Cute kids tale, featuring the voices of Channing Tatum, Common and more, works on several levels

Adam Graham
Detroit News Film Critic
Channing Tatum voices Migo in "Smallfoot."

There's something big afoot in "Smallfoot." 

This delightful, smart, colorful animated tale contains a surprisingly woke message about tolerance, acceptance, the indoctrination of society and the lies our leaders sell us in order to keep the wheels spinning.

It also totally works as a story about big furry snow creatures who live in the mountains, who are just as scared of humans as humans are of them. Toss in a few earworm-y pop songs that will lodge themselves inside your brain for days, and you've got yourself one of the year's best animated films. 

Channing Tatum lends his voice as Migo, a yeti living high above the clouds in a village in the Himalayas. Migo happily performs his daily tasks, a proud cog in the machine, singing an "Everything is Awesome"-type opening number that lays out the duties of everyone around him.

Among his fellow yeti is his father, Dorgle (voice of Danny DeVito), who straps on a helmet every morning and catapults himself toward a gong so he, and he alone, can ensure the sun will rise. 

The yeti belief system and way of life is spelled out in a series of stones, passed down through generations and kept by Stonekeeper (Common), who wears them on his person like a robe. The stones, which dare not be questioned, explicitly state there are no such things as Smallfoot, which is what the yetis call humans. 

But one day Migo encounters a human, a down-on-his-luck nature show host named Percy (James Corden), and when Migo reports his findings to Stonekeeper, he's told what he saw was not real — enter fake news — and is banished to the nothingness beyond the village. 

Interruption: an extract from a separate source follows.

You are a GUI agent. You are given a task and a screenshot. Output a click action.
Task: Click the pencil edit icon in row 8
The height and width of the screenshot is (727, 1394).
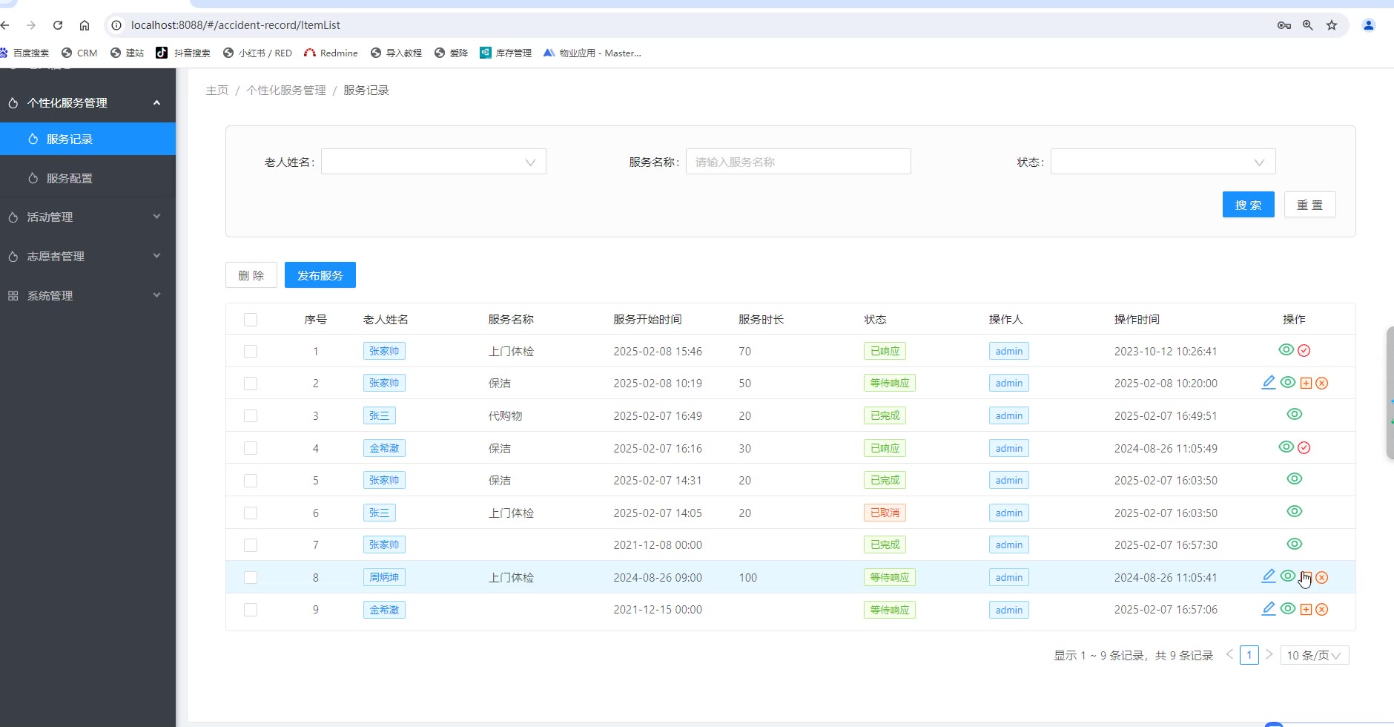coord(1269,576)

Migo joins with a group of truthers, including Stonekeeper's daughter, Meechee (Zendaya) and the massive Gwangi (LeBron James) and he learns that outside the village there's a whole world to be discovered. "This is so not nothingness," he says. "This is definitely somethingness." 

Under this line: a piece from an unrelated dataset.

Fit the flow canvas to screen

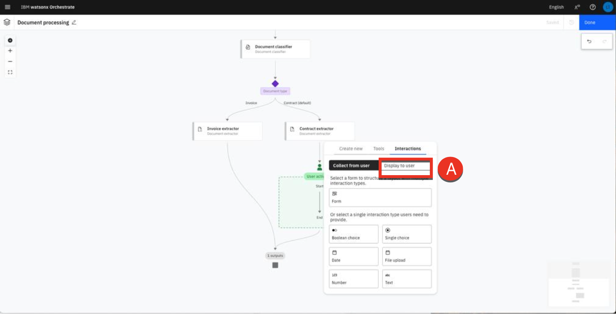(10, 72)
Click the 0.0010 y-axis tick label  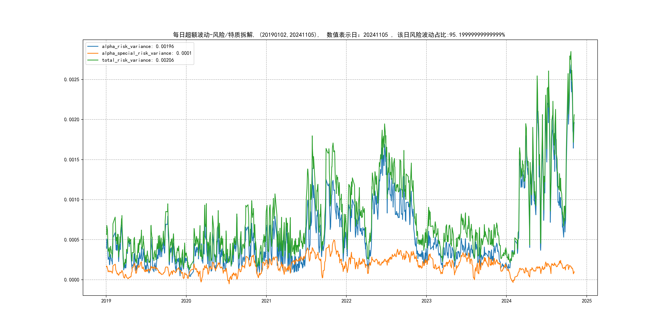72,200
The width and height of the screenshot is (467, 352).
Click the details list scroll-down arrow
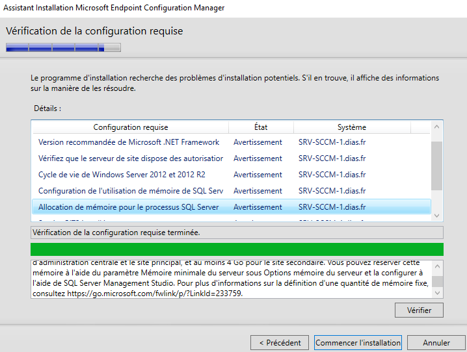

In his travels, Migo sees that not only are humans real, but most of the operating principals their yeti society is built on are lies.

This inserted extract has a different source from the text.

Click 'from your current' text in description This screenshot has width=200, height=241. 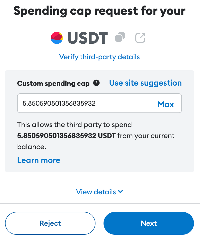[x=146, y=136]
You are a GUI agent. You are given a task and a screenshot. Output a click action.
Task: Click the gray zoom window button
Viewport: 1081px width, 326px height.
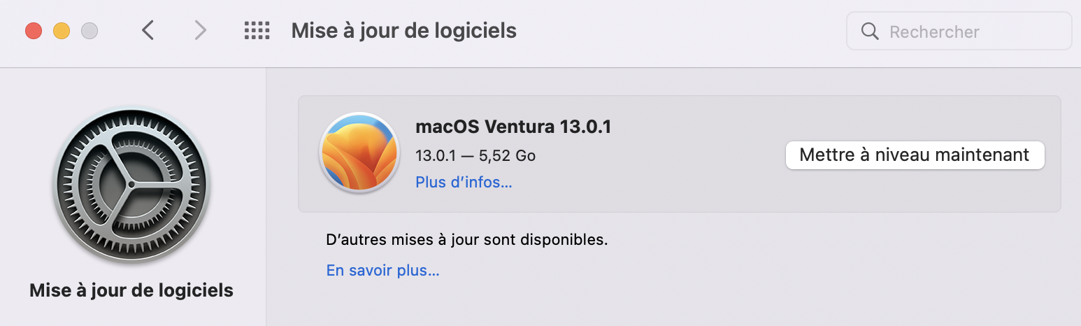click(90, 31)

The reason for those lies is explained in a rather heady rap that adds another layer of context to the film, and makes what could have been a throwaway tale about a Bigfoot searching for humans a resonant, relevant story with an abundance of teachable lessons.

Among them is the importance of getting along and rising above fears of those that are different. It also discusses the role of fear in keeping society controlled, and the value of knowing the truth, despite the harm it may cause. 

Co-directors Karey Kirkpatrick and Jason Reisig, working from a script based on "Despicable Me" creator Sergio Pablos' "Yeti Tracks," do a commendable job of keeping the tone light in what could easily become a heavy, overbearing exercise, given the themes they're juggling. They make sure "Smallfoot" never gets away from them and works as a children's film first and foremost. 

But "Smallfoot" satisfyingly operates on multiple levels and is much deeper than it appears to be. Like Migo says, this is so not nothingness, this is definitely somethingness.